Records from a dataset
══════

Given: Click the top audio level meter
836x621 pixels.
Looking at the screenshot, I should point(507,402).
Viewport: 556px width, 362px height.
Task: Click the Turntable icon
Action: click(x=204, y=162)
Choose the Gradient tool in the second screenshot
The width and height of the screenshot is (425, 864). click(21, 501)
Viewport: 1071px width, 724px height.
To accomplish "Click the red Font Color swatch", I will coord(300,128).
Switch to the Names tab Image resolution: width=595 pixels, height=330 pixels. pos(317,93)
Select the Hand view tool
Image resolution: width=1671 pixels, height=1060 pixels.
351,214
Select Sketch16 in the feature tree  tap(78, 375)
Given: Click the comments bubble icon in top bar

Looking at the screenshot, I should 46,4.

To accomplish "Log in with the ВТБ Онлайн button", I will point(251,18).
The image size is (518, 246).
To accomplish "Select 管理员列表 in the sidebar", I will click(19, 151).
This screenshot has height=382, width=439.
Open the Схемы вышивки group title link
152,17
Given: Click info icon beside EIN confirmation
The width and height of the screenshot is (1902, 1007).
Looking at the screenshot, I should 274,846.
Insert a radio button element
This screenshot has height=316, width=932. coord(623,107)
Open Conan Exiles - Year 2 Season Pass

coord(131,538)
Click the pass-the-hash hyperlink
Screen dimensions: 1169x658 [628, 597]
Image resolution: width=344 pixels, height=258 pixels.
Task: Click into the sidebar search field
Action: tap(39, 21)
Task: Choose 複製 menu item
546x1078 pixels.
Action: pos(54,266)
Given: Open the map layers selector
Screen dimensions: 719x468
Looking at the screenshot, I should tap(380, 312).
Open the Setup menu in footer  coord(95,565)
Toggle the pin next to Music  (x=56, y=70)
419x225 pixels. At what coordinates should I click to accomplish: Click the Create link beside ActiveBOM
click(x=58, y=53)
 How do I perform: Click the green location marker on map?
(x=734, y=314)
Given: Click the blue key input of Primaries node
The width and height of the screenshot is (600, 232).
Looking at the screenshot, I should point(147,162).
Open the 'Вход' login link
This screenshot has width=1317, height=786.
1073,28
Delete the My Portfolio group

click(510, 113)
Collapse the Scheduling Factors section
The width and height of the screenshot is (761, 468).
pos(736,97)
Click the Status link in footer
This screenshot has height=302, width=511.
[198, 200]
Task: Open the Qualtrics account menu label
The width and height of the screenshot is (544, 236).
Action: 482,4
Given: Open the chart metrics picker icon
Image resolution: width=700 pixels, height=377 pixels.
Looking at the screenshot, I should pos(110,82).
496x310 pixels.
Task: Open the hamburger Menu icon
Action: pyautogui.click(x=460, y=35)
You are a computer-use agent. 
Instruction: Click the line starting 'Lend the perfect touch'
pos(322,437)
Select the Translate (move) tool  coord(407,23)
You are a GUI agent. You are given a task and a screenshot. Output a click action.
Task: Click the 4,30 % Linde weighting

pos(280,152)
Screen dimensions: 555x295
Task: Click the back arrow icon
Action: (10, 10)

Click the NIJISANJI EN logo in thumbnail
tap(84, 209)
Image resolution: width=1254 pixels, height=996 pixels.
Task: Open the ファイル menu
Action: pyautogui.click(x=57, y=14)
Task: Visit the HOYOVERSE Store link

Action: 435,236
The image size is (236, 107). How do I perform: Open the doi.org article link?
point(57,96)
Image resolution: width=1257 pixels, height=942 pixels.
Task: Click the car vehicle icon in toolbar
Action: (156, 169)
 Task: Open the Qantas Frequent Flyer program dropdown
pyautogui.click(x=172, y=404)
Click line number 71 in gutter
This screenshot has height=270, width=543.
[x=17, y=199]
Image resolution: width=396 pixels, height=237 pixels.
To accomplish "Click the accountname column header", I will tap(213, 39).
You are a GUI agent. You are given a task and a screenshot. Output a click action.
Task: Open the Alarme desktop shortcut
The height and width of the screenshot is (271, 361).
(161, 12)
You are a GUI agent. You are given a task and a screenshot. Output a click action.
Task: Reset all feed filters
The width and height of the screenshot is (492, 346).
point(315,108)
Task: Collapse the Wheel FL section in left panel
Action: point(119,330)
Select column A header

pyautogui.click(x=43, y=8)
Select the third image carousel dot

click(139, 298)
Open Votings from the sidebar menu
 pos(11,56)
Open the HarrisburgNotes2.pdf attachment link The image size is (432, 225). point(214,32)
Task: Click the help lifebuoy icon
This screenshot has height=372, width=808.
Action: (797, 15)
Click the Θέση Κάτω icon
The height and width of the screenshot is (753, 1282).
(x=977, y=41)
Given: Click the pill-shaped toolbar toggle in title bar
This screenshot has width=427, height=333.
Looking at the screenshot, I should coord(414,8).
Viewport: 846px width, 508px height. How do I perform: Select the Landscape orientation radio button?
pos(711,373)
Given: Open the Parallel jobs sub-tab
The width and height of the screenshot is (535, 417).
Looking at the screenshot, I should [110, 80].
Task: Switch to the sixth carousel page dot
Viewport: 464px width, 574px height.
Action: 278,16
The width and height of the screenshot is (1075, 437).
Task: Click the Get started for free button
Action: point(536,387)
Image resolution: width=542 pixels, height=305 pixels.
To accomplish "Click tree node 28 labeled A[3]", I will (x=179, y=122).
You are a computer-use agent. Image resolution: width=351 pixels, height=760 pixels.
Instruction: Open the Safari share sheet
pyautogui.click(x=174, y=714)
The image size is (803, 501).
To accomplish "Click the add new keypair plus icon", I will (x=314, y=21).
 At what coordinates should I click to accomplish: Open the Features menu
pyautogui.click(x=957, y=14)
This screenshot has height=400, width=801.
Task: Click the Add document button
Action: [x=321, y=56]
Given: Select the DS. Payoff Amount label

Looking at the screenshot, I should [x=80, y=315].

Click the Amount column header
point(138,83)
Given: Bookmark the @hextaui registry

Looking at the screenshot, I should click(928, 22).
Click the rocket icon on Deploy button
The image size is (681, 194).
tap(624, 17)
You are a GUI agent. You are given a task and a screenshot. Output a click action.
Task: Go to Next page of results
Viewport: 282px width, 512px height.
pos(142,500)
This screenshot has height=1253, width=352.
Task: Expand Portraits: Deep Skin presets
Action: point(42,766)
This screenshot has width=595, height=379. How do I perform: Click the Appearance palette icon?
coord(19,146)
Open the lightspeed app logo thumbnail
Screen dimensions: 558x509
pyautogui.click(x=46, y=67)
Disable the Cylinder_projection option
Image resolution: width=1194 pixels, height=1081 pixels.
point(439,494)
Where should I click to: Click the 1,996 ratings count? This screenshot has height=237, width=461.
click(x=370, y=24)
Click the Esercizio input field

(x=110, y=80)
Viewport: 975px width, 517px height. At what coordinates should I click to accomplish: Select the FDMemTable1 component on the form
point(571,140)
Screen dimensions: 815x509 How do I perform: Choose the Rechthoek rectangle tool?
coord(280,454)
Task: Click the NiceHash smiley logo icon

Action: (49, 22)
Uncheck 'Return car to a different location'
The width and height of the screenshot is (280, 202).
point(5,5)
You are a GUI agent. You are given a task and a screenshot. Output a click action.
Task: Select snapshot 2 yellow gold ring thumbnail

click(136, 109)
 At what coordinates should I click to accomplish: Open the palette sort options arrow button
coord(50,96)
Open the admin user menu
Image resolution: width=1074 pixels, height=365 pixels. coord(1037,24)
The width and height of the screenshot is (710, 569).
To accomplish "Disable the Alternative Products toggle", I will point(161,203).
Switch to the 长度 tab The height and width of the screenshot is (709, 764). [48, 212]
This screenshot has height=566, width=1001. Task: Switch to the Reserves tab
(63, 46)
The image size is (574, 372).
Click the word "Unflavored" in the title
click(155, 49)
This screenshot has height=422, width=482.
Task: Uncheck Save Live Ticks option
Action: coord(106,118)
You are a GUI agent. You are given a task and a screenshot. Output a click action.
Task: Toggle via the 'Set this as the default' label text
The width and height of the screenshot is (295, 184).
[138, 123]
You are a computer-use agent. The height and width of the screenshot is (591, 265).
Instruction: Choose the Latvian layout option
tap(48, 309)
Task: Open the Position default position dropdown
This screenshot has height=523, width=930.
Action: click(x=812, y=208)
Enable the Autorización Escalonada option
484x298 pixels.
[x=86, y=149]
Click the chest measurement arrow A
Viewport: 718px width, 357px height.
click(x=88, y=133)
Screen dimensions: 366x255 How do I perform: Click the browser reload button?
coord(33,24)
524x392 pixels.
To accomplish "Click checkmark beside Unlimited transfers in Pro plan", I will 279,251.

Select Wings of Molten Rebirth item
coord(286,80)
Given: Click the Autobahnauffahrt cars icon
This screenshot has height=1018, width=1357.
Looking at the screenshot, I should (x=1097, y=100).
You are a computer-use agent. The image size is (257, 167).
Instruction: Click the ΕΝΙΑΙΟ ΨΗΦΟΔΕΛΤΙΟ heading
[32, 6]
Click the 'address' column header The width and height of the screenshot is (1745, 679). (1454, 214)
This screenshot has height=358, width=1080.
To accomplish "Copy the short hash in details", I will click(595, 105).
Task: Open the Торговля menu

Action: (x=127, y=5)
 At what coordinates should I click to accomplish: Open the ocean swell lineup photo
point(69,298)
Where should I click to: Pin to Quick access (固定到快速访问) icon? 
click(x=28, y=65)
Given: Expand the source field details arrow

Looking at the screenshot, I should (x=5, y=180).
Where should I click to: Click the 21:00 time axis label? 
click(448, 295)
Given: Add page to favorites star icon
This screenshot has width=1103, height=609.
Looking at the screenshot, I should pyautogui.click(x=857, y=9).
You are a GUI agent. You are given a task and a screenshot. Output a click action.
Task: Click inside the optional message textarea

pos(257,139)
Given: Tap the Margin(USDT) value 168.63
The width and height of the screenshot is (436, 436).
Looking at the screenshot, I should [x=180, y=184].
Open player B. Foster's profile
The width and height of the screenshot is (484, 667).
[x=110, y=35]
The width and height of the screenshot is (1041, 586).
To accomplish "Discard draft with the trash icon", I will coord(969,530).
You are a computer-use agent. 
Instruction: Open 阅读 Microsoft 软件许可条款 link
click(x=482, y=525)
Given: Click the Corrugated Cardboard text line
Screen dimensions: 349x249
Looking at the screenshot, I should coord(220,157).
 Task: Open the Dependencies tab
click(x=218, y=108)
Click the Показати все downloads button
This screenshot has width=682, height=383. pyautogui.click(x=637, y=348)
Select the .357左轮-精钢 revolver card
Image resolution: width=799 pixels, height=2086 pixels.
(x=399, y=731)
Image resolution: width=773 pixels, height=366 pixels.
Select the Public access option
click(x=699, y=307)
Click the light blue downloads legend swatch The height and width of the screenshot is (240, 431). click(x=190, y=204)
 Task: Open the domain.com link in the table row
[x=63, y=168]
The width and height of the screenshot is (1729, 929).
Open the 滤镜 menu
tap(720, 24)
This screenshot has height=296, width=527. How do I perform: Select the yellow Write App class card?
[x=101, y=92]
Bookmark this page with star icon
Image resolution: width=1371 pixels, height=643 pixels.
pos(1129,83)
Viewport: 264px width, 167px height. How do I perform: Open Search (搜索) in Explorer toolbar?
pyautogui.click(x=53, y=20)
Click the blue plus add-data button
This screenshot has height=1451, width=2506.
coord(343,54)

══════

→ **Problem description**
Give the records again, starting with the line that contains "Where should I click to: Click the 1,996" and going on through the line that contains "coord(50,96)". Swap "thumbnail" for "preview" and leave everything else as it is.

→ **Finished task**
Where should I click to: Click the 1,996 ratings count? This screenshot has height=237, width=461.
click(x=370, y=24)
Click the Esercizio input field

(x=110, y=80)
Viewport: 975px width, 517px height. At what coordinates should I click to accomplish: Select the FDMemTable1 component on the form
point(571,140)
Screen dimensions: 815x509 How do I perform: Choose the Rechthoek rectangle tool?
coord(280,454)
Task: Click the NiceHash smiley logo icon

Action: (49, 22)
Uncheck 'Return car to a different location'
The width and height of the screenshot is (280, 202).
point(5,5)
You are a GUI agent. You are given a task and a screenshot. Output a click action.
Task: Select snapshot 2 yellow gold ring preview

click(136, 109)
 At what coordinates should I click to accomplish: Open the palette sort options arrow button
coord(50,96)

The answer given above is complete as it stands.